Un día llega a su consultorio un hombre para hacerse ver porque decía tener un fuerte dolor de cabeza. No lo conocía asi que llenó la ficha del hombre con sus datos personales, se llamaba Tomás Rícori, y luego lo hizo recostar en la camilla. Lo auscultó, con su linternita dilató las pupilas del hombre, en apariencia no tenía ningún síntoma externo.






Le dijo usted no parece estar enfermo, amigo.






“Si, pero yo me siento bastante mal, creo que estoy resfriado y con dolor de cabeza”.






Mire quédese tranquilo que resfriado no está, le podemos hacer un chequeo si quiere. ¿Desde cuándo se siente asi?.






El hombre lo miró y ambos se sentaron. Juntó las manos, respiró profundo y le dijo “desde que soy chico me duele la cabeza”.






Enzo lo miró sorprendido y le preguntó si se había hecho ver y el hombre le dijo que no, porque de niño los padres ya le habían advertido que ese dolor de cabeza era en realidad lo que otra persona en el universo no estaba expresando y que él debía soportar eso. Que no tomó muy en serio lo que sus padres dijeron pero los dolores de cabeza se empezaron con el tiempo a hacer palabras, muchas, que no comprendía.
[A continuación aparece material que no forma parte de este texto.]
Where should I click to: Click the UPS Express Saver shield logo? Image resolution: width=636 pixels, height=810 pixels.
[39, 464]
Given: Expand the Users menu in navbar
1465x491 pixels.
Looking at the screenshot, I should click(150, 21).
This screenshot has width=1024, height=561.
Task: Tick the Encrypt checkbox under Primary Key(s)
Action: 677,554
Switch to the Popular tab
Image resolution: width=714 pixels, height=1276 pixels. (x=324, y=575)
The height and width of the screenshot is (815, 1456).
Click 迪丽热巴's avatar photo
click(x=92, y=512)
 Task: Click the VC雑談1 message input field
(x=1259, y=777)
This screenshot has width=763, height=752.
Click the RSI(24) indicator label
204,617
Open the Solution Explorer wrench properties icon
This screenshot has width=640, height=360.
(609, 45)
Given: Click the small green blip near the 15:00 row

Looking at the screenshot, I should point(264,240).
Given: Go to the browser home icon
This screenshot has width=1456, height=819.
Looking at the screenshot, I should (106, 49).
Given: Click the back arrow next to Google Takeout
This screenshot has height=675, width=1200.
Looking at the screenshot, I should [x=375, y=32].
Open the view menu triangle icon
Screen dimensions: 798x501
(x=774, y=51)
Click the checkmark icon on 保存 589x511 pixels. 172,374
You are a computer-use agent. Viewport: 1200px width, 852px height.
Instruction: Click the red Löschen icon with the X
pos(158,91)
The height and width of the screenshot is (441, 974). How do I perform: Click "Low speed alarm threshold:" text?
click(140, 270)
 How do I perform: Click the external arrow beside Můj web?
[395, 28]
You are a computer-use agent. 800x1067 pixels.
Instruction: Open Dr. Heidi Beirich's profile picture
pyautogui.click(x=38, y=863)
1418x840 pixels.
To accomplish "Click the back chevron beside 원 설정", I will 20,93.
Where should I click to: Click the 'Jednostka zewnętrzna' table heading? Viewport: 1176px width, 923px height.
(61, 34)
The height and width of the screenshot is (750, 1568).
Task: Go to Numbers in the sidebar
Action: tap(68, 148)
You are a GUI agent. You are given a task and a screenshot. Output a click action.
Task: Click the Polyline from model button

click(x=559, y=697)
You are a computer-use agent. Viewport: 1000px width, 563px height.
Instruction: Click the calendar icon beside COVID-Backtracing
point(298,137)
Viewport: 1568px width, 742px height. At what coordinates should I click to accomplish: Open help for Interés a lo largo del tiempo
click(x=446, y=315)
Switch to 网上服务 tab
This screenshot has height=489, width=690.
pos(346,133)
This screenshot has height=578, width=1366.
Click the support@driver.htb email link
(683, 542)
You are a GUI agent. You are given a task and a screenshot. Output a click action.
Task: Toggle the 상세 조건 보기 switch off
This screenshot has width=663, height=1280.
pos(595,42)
Enzo se sintió aliviado, feliz, sin poder explicárselo bien, había encontrado a quien guardó durante años todas sus palabras sin una sola queja esperando hallarlo. Lo abrazó e intentó decirle en voz alta que aun sin conocerlo lo quería mucho pero Tomás ya sabía lo que Enzo pensó y antes de que hablara le dijo “yo también”.






ando terminó su jornada Enzo Scafino, el del don del silencio, invitó un café a Tomás Rícori, el del don de la paciencia. Y tantos años después, juntos empezaron a ser mejores.